# Input for this task:

*** Begin section ***

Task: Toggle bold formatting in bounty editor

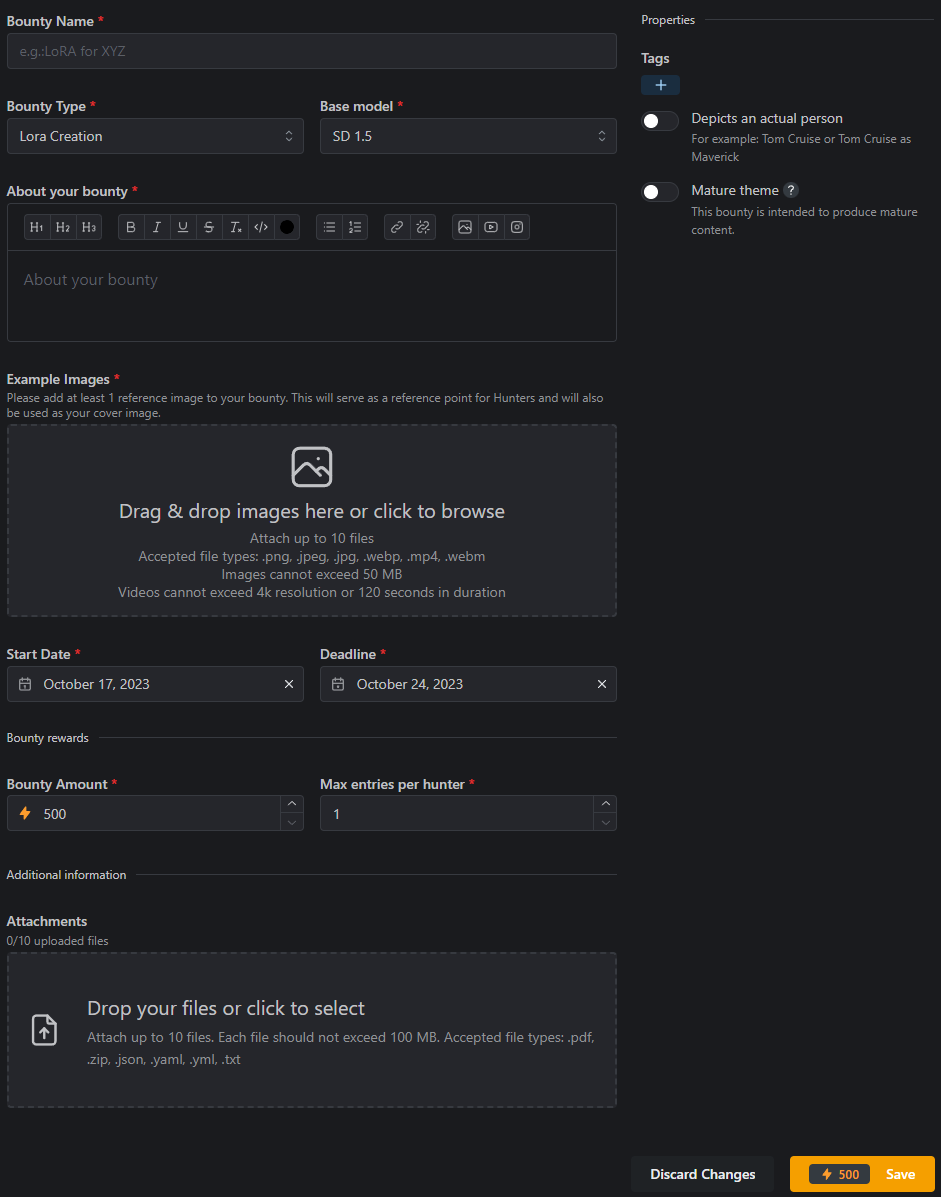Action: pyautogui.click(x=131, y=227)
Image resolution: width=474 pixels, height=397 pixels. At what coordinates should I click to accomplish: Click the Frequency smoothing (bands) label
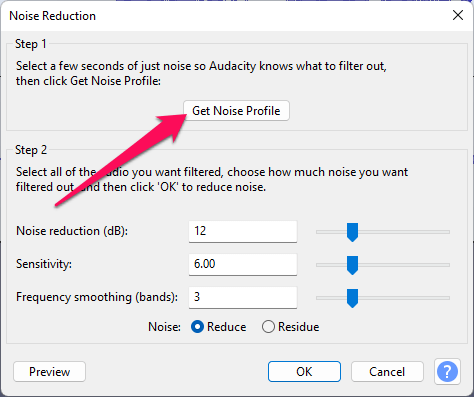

*** End section ***
*** Begin section ***

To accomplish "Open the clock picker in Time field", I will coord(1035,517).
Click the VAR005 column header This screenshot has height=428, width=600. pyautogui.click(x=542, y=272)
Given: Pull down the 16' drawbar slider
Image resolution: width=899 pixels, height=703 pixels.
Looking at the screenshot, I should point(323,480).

*** End section ***
*** Begin section ***

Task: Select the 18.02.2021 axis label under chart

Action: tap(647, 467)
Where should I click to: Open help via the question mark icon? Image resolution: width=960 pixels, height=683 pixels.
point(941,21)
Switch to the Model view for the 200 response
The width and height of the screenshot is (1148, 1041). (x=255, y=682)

*** End section ***

# What to do:
Tally the lines above with "accomplish", please; number only.

# Your solution:
2